DIRECTIONS
For the listing below, return the line containing "This screenshot has height=348, width=525.", the line containing "Click the green check-all", and all lines in between, exactly as written and nothing else.

● ● ● ● ● ● ●

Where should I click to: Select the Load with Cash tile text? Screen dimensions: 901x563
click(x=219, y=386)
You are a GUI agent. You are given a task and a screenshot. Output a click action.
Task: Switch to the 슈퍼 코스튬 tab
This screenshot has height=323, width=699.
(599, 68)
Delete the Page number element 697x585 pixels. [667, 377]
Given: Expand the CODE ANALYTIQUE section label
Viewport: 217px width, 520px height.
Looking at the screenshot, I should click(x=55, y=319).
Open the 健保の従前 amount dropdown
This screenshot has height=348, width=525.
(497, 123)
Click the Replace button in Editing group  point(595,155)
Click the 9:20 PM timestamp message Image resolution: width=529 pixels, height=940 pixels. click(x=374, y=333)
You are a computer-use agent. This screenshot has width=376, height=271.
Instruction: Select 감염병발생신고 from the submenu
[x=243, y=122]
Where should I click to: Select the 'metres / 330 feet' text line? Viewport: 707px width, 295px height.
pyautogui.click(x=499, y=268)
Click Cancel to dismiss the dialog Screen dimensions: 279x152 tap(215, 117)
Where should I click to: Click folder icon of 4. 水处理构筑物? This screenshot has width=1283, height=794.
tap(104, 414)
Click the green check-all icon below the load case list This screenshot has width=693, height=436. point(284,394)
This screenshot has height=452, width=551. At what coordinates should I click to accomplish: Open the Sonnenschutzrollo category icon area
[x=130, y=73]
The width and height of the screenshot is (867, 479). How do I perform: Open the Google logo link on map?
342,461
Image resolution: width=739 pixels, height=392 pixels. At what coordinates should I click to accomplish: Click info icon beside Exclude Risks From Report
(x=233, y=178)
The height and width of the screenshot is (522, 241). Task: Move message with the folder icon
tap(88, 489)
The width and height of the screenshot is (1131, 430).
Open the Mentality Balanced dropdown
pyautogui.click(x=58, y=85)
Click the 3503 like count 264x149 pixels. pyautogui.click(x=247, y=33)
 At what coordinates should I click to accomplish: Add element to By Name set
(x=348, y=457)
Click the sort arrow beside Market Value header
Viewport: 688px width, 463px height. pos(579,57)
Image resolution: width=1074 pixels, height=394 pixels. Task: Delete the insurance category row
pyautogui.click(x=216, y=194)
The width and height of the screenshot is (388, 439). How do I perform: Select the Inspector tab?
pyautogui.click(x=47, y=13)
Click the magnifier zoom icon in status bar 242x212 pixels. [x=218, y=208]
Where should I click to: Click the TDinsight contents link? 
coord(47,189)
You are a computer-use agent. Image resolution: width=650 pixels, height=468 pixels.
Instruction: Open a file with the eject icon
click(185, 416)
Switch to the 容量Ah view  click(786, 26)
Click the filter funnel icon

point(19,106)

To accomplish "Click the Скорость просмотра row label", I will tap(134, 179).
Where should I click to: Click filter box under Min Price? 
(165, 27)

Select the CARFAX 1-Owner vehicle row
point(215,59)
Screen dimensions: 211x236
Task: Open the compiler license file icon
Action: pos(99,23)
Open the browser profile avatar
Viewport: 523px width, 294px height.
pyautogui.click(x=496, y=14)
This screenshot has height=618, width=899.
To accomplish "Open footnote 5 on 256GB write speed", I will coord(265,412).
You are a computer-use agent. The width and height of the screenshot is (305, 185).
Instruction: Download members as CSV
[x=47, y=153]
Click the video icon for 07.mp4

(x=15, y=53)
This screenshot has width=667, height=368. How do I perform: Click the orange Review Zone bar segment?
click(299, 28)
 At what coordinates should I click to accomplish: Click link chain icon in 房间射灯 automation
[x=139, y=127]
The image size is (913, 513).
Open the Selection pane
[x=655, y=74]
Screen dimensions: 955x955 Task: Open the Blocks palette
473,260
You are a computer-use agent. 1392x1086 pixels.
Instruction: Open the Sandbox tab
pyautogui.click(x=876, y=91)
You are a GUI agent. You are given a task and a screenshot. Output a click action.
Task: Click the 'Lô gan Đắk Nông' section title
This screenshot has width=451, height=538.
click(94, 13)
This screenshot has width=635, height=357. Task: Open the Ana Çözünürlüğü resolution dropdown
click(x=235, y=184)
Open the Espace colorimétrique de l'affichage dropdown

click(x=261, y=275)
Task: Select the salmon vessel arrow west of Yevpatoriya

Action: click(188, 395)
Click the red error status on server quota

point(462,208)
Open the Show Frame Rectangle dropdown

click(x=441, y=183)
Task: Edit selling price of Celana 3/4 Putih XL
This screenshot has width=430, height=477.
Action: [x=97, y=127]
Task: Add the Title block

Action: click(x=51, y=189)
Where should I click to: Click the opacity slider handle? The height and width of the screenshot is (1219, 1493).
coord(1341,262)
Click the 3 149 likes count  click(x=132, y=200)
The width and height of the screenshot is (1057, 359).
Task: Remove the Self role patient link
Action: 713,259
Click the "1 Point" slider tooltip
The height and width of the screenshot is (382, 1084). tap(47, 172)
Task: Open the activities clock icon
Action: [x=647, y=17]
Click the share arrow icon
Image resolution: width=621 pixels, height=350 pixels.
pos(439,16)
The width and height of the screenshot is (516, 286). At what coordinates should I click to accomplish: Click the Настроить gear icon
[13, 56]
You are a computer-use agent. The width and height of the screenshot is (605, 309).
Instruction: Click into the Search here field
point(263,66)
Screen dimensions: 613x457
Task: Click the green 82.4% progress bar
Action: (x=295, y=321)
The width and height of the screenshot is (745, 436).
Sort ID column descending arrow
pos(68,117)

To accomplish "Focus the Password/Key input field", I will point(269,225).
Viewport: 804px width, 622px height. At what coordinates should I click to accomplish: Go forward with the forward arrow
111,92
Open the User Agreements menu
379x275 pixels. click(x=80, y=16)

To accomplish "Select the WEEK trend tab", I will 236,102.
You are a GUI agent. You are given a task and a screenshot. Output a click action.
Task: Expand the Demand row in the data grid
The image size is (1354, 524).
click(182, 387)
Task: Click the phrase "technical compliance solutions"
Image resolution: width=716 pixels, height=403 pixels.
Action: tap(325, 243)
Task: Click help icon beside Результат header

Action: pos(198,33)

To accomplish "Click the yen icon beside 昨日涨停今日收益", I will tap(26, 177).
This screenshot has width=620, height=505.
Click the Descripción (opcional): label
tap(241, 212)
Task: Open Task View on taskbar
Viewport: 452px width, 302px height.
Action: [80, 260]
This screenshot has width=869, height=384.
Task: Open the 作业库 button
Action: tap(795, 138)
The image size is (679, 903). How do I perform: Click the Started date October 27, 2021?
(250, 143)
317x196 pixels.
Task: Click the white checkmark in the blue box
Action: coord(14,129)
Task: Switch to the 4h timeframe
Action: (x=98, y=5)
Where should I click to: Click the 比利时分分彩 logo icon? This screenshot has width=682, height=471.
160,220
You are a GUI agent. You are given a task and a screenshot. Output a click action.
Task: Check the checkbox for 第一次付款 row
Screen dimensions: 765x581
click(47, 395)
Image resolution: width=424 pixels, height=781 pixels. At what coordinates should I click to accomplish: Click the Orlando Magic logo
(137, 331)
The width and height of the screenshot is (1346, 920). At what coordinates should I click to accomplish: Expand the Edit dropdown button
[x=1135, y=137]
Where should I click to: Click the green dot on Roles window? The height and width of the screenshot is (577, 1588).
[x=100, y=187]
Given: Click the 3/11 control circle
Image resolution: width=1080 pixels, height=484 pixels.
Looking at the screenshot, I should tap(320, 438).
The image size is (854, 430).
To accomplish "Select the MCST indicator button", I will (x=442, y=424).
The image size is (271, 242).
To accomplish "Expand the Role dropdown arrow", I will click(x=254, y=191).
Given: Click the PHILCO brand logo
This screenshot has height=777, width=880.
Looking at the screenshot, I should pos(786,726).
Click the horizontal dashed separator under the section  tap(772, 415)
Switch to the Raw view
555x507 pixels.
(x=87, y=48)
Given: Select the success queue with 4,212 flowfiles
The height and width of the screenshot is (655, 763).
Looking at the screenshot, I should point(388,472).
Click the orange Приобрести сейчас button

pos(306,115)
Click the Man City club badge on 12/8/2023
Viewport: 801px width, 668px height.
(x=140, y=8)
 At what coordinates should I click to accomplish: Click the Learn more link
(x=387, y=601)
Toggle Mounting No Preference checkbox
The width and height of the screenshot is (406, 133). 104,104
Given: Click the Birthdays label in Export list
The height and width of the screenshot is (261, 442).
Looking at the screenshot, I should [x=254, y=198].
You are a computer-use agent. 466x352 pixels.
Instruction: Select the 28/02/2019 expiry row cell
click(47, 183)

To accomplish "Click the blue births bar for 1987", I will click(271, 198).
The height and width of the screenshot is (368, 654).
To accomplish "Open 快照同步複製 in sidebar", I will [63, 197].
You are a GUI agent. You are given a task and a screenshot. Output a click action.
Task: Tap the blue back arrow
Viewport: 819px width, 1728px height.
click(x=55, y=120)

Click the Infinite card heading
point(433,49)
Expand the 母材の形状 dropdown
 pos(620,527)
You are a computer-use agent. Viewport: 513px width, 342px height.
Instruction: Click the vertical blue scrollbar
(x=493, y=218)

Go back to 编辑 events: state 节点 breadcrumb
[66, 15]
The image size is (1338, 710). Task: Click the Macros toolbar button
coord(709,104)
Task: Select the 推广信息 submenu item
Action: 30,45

● ● ● ● ● ● ●

EXERCISE RESULT
This screenshot has height=348, width=525.
(497, 123)
Click the Replace button in Editing group  point(595,155)
Click the 9:20 PM timestamp message Image resolution: width=529 pixels, height=940 pixels. click(x=374, y=333)
You are a computer-use agent. This screenshot has width=376, height=271.
Instruction: Select 감염병발생신고 from the submenu
[x=243, y=122]
Where should I click to: Select the 'metres / 330 feet' text line? Viewport: 707px width, 295px height.
pyautogui.click(x=499, y=268)
Click Cancel to dismiss the dialog Screen dimensions: 279x152 tap(215, 117)
Where should I click to: Click folder icon of 4. 水处理构筑物? This screenshot has width=1283, height=794.
tap(104, 414)
Click the green check-all icon below the load case list This screenshot has width=693, height=436. point(284,394)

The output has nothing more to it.